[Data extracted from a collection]
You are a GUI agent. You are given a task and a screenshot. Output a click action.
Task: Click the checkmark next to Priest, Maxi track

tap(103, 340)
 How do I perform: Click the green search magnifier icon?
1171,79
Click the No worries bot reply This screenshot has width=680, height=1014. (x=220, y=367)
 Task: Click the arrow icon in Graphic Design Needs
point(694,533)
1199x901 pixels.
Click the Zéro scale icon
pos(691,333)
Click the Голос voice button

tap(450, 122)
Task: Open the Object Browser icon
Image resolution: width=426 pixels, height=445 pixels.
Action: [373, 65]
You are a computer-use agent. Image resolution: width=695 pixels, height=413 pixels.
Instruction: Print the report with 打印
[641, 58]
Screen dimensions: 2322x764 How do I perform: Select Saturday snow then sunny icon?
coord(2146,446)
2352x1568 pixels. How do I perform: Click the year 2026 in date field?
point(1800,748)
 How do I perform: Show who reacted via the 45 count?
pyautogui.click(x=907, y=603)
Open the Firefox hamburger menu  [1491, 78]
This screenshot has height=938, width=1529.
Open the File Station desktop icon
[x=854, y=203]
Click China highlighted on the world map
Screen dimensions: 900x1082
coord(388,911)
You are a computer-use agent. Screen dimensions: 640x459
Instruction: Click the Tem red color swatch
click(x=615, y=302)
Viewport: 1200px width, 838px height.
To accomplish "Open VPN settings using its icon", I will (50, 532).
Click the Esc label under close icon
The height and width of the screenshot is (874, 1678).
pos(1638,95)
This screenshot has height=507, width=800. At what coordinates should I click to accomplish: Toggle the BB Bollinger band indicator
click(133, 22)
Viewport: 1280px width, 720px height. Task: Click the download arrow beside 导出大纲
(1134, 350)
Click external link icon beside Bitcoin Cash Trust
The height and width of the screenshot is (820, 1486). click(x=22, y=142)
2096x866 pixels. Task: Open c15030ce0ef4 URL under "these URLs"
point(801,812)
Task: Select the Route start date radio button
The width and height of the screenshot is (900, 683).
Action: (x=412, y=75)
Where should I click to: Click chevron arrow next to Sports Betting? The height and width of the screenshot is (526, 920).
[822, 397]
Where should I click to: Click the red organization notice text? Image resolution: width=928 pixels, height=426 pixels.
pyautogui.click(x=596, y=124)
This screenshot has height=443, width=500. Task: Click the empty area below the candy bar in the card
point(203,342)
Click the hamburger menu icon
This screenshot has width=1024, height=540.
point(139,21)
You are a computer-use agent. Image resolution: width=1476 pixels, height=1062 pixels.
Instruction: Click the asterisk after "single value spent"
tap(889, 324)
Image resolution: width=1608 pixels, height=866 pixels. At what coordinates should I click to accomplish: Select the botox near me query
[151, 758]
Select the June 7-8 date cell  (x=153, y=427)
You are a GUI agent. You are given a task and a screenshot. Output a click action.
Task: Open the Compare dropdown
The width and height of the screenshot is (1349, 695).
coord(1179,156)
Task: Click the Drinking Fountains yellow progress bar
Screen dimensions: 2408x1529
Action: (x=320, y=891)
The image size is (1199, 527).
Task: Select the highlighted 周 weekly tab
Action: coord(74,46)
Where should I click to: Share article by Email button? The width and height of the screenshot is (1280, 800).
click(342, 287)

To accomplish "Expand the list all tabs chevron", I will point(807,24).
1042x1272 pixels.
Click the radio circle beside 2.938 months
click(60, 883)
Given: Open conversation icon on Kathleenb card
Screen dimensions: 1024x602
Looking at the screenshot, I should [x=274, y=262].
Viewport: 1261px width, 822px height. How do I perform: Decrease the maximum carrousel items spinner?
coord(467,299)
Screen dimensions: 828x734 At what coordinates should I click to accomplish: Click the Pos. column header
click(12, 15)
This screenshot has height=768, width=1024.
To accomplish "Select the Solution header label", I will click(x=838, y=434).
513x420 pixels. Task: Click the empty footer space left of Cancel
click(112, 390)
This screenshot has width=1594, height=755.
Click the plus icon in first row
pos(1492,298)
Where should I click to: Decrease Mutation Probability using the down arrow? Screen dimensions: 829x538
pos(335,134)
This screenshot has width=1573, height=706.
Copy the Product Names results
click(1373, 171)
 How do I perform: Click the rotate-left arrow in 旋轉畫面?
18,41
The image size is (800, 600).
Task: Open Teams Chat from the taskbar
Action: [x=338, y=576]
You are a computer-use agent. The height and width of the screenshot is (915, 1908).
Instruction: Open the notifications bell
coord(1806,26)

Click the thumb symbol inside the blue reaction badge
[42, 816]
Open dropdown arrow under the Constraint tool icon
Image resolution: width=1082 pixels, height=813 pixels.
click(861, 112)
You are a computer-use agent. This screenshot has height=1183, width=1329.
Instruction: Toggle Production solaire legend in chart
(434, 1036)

PROBLEM STATEMENT: Starting at the line that contains "This screenshot has height=938, width=1529." and stopping after the line that contains "You are a computer-use agent. Image resolution: width=1476", write out every line exactly as it appears above, and no other line.

REPLY:
This screenshot has height=938, width=1529.
Open the File Station desktop icon
[x=854, y=203]
Click China highlighted on the world map
Screen dimensions: 900x1082
coord(388,911)
You are a computer-use agent. Screen dimensions: 640x459
Instruction: Click the Tem red color swatch
click(x=615, y=302)
Viewport: 1200px width, 838px height.
To accomplish "Open VPN settings using its icon", I will (50, 532).
Click the Esc label under close icon
The height and width of the screenshot is (874, 1678).
pos(1638,95)
This screenshot has height=507, width=800. At what coordinates should I click to accomplish: Toggle the BB Bollinger band indicator
click(133, 22)
Viewport: 1280px width, 720px height. Task: Click the download arrow beside 导出大纲
(1134, 350)
Click external link icon beside Bitcoin Cash Trust
The height and width of the screenshot is (820, 1486). click(x=22, y=142)
2096x866 pixels. Task: Open c15030ce0ef4 URL under "these URLs"
point(801,812)
Task: Select the Route start date radio button
The width and height of the screenshot is (900, 683).
Action: (x=412, y=75)
Where should I click to: Click chevron arrow next to Sports Betting? The height and width of the screenshot is (526, 920).
[822, 397]
Where should I click to: Click the red organization notice text? Image resolution: width=928 pixels, height=426 pixels.
pyautogui.click(x=596, y=124)
This screenshot has height=443, width=500. Task: Click the empty area below the candy bar in the card
point(203,342)
Click the hamburger menu icon
This screenshot has width=1024, height=540.
point(139,21)
You are a computer-use agent. Image resolution: width=1476 pixels, height=1062 pixels.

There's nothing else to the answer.